THE proposed sale of SMRT Corp's rail assets to the Singapore government may not be such a good deal as the market had earlier expected for the transport operator, OCBC Investment Research said on Monday.
Last Friday, the Land Transport Authority (LTA) said the two have concluded talks and arrived at an agreement on the New Rail Financing Framework (NRFF) to transfer the ownership of the North-South and East-West Lines, the Circle Line and the Bukit Panjang LRT; the operating assets include the trains, signalling system and maintenance equipment.
Under SMRT Trains' new NRFF licence, SMRT will transfer its rail assets to the government for S$991 million or S$1.06 billion after GST (goods and services tax), subject to shareholder approval. In return, it will pay an annual licence fee to LTA for the right to operate the lines for 15 years from Oct 1, 2016, with the possibility of a five-year extension - much shorter than the original 30 to 40 years.
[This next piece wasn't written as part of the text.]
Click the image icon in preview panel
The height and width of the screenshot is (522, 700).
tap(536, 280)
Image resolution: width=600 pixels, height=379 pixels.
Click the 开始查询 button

The new NRFF will see all future capital-expenditure obligations transferred from SMRT to LTA, resulting in improved free cash flow.
"NRFF has always been the key catalyst for SMRT, but looking at the details announced, we think it may not be such a good deal for SMRT as market had earlier expected," OCBC's Eugene Chua said, noting that there will be no special dividend from the divestment.
Mr Chua highlighted that the NRFF is structured by LTA to allow SMRT to achieve a composite (fare and non-fare) rail Ebit (earnings before interest and tax) margin of about 5 per cent. But SMRT's composite rail Ebit margins between FY2012 and FY2016 ranged from 9.5 to 23.5 per cent under the current rail financing framework. Under the NRFF, the annual licence charge structure provides a revenue shortfall-sharing and a profit-sharing mechanism based on a tiered Ebit cap starting at 5 per cent and Ebit collar at 3.5 per cent.
"This means any EBIT deviations beyond the cap and collar would be shared with LTA, but LTA's sharing of downside risks will be limited to the license charge payable by SMRT for the financial year," he explained.
His fair value for the stock has been revised to S$1.45 a share from S$1.55 previously.